I still wouldn't call this "belief", but mostly the hypothesis with the highest likelyhood, and that puts DeepSeek-R1-Distill-Qwen-32B not only in the front spot for what they are running themselves, but also represents the fullest currently attainable potential of DeepSeek and the yardstick by which to measure it.

And the main attraction there is that unlike those giant Open-AI or Google cloud models, which are not only closed, but also practically out-of-reach for anyone not a giant it's attainable and locally usable by nearly anyone with a professional budget, including individuals.

That includes DeepSeek themselves, who clearly can't afford Microsoft or Google class infrastructure quite yet, which for me is another clear hint (still a hypothesis, not a belief), that they don't run anything with more potential in publically accessable inference.

Which leads me to your other question: Would that, or any other variant of DeepSeek answer the question on Marie Antoinette better?

Well, l only did discover the "thought process log" rather late and that has basically confirmed my error hypothesis.

I don't have the log that supported the "biological delusion" from the smaller model and the 4070 machine, nor have I tried to replicate it exactly. I'm very sure something similar will crop up soon, because DeepSeek doesn't do a basic human biology fact check on every answer... unless perhaps you ask for it: that's one of its (so far) unique advantages.

I've since run quite a few queries with that 34b variant on my bigger 4090 and while its thought logs made mistakes much easier to track, that so far mostly just helps to evaporate its value proposition: the uncanny valley only grows wider.

LLMs are basically all associative in their original design, so their knowledge can't differentiate between hard facts and likelyhoods properly. And they will hallucinate when their training data gets too thin.
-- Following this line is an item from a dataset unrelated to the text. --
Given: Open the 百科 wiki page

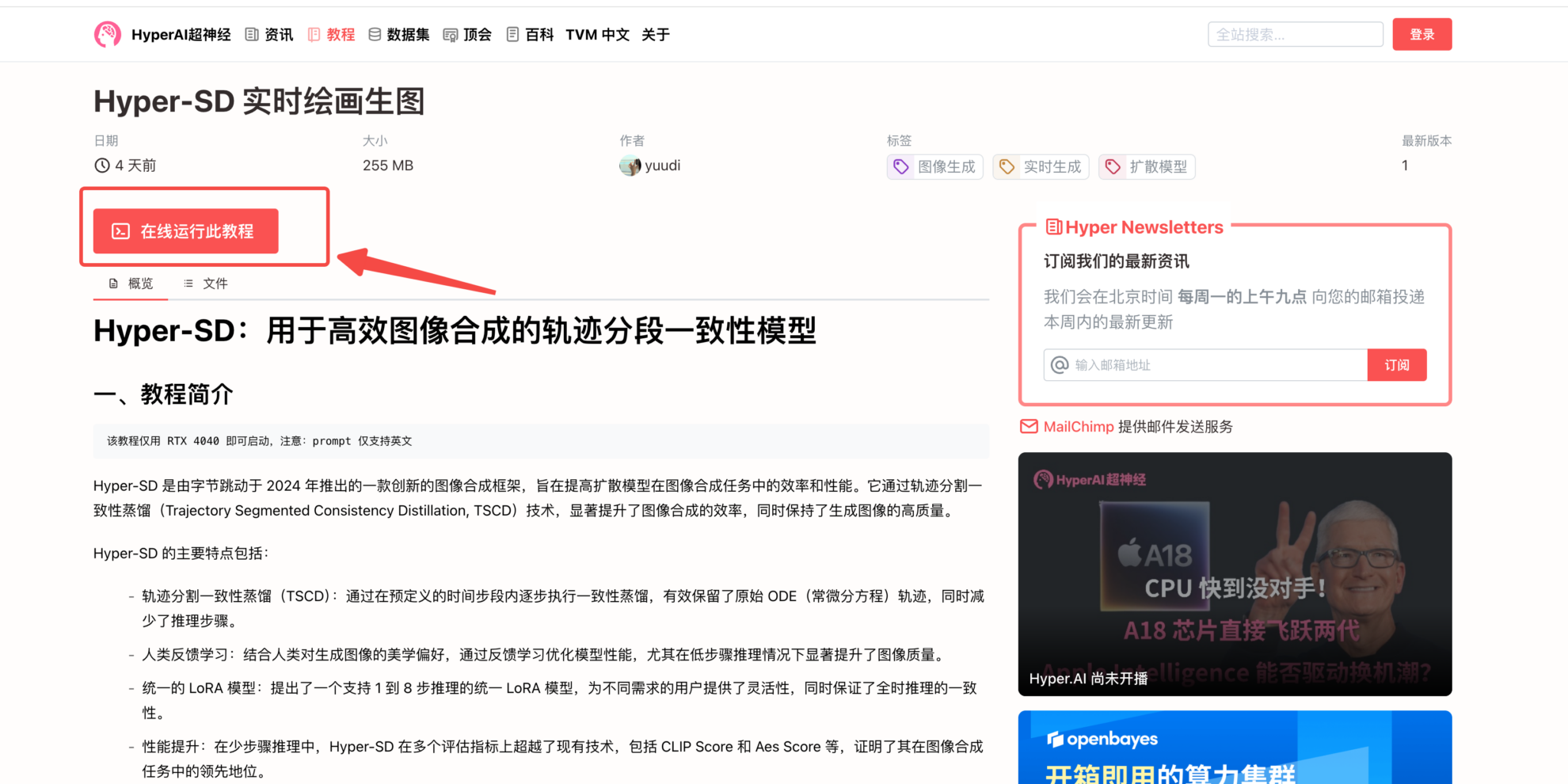Looking at the screenshot, I should point(530,35).
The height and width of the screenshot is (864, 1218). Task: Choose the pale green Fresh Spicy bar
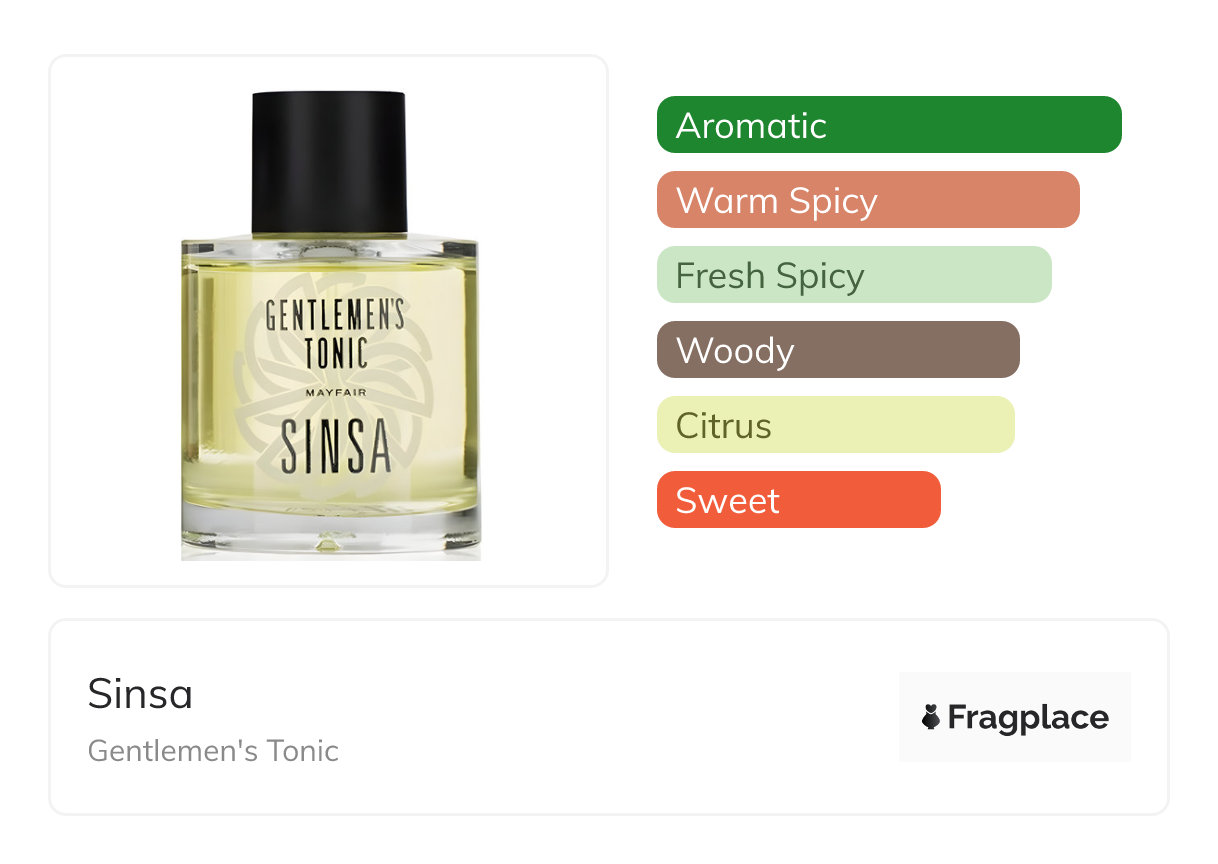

Even worse, knowledge tidbits might actually be correctly answered in one moment, but if you approach from a different angle or context, it's no longer used. Or it suddenly hallucinates things...

I've just tested using the Quen 2.5 refined 32b model, and things aren't improving:

With a longer chat traversing the family tree the fourth child of Louis XVI and Marie Antoinette's, a daughter called Sophie who died as an infant, suddenly became "Charlotte Luise Philippine de France (1786–1839): The youngest child, she survived the Revolution and later married Prince Ferdinand of Saxe-Coburg-Gotha".

No such person never existed, while Prince Ferdinand did, but in fact married a Hungarian princess.

When asked directly from a clean chat ("Please give me a full list of Marie Antoinette's children"), Maria-Theresa Charlotte, their first child and the longest living suddenly married the Duke of Parme, while in fact she was moved around as a marriange pawn until she could no longer serve her function as royal birther and remained single: the female line of Marie Antoinette ended with her daughters.

...

Now all that is basically fringe knowledge with next to zero significance to today's problems. But the main issue is that these LLMs have very little understand of what they "know" or how they "learned" it. They are essentially instantiated into inference like a well-schooled amnesiac, which severely limits their ability for self-reflection.

Deep seek may improve that significantly with its open "thought process", but again it's mostly increasing the uncanny valley and it will still go straight off a cliff in its conclusions when the data gets thin.

I haven't yet checked what happens if you put corrections into the prompt or if there is the ability to add facts and probabilities easily, but all of these actions significantly raise the effort of using these models, while their value creation potential (beyond bubbles) remains very unclear.

And one of the few things even Elon Musk gets right is that "model fusion" via experts is likely to be as difficult as "sensor fusion".

Where he went delusional is pretty near everything else, including that self-driving could be solved (at all and even more economically) only using AI vision data.
I just checked lm studio and the full, undistilled R1 671b is out there for download. It's split in 163 pieces of about 4.3GB each. By default lm only shows models that can run on your local computer, so on a 4090 the biggest is probably the qwen 32b you referenced.